When General Justice is quoted as saying " When we rolled into Baghdad, we did it using open source " what he really means is: yeh, we paid RedHat for software just like we pay WindRiver, Oracle, Microsoft, et al. The fact that the Linux distribution is made up of Open Source Software is a byproduct, a tendril of the normal acquisition process. This is absolutely nothing to be excited about, unless you are RedHat.

At the event this week General Justice bedazzled the generally ignorant attendees with his ability to play comedian. But, to my surprise had absolutely nothing useful to say about Open Source Software. Come on people, are we not past the fact that Open Source Software does not imply in any way shape or form Open Technology Development? The key word: development is missing from the DoD (except for a very few previously mentioned projects).

There was even a goon, who works for my previous employer, who had the audacity to say that if he signed a contributor’s agreement he would get fired. Amazing. I didn’t have it in me that day to tell the poor chap that his company pays to be part of the JCP and sits on multiple JSRs. I also was nice enough to not tell him that his company was paying employees to help develop RTSJ. But, this person wasn’t even close to being the worse antagonist. I couldn’t look at the guy long enough to recognize the company name on his badge – but, he made it clear to everyone that he works on the Army’s Future Combat System (FCS). SOSCOE is one of the many stories that, due to its flailing, gives weight to the Open Technology Development argument. Unfortunately for us taxpayers this guy is getting a paycheck.

Back to General Justice. I actually believe he had good intentions in his spiel. But, he lost me. He started making a point about “Citizenship” – which had me thinking that he was going to say the Army wants to be a good Open citizen. If that WAS his intention – he didn’t make the connection. And, the General running out the door without answering any questions led me to believe he found himself back in the corner. I’m not an Open Source genius – that’s for sure. I can only imagine that the General felt like I would feel going to OSCON and talking about contributing code.

OK, enough rambling. I’d just like to attempt to finish General Justice’s thought and expand on Jim Stogdill’s karma point.
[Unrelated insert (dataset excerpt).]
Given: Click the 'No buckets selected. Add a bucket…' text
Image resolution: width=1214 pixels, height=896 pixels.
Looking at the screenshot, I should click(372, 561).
The DoD likes to think it is a good citizen. By funding DARPA we, the United States, have received commercial products from the DoD – much in the way “things” have rolled out of NASA. The thing with being a good citizen is that it requires contribution to the given society. If the General really wants to be on the forefront of Open Technology citizenship, then how about opening FCS’ SOSCOE platform. If interoperability is really the issue that needs to be overcome – how about building SOSCOE in the open and being a good citizen? Hmmn. Well, that would force Boeing to be a good citizen too. I realize there are a slew of very complicated things (starting with the acquisition/contracts) that would have to be resolved. I’m sure Boeing would argue that there is a ton of IP in the code…but, this shouldn’t matter. It is still their IP, and their copyright…and, the biggest data point against that argument, is that they are still getting paid the same, regardless.

One last thought. What if the government gave karma points for good citizenship. You produce Open Source Software, you demonstrate good will, you should at a minimum get the recognition of doing so if not a competitive advantage.

That’s it for now. I’m sure I’ll have something else to whine about shortly.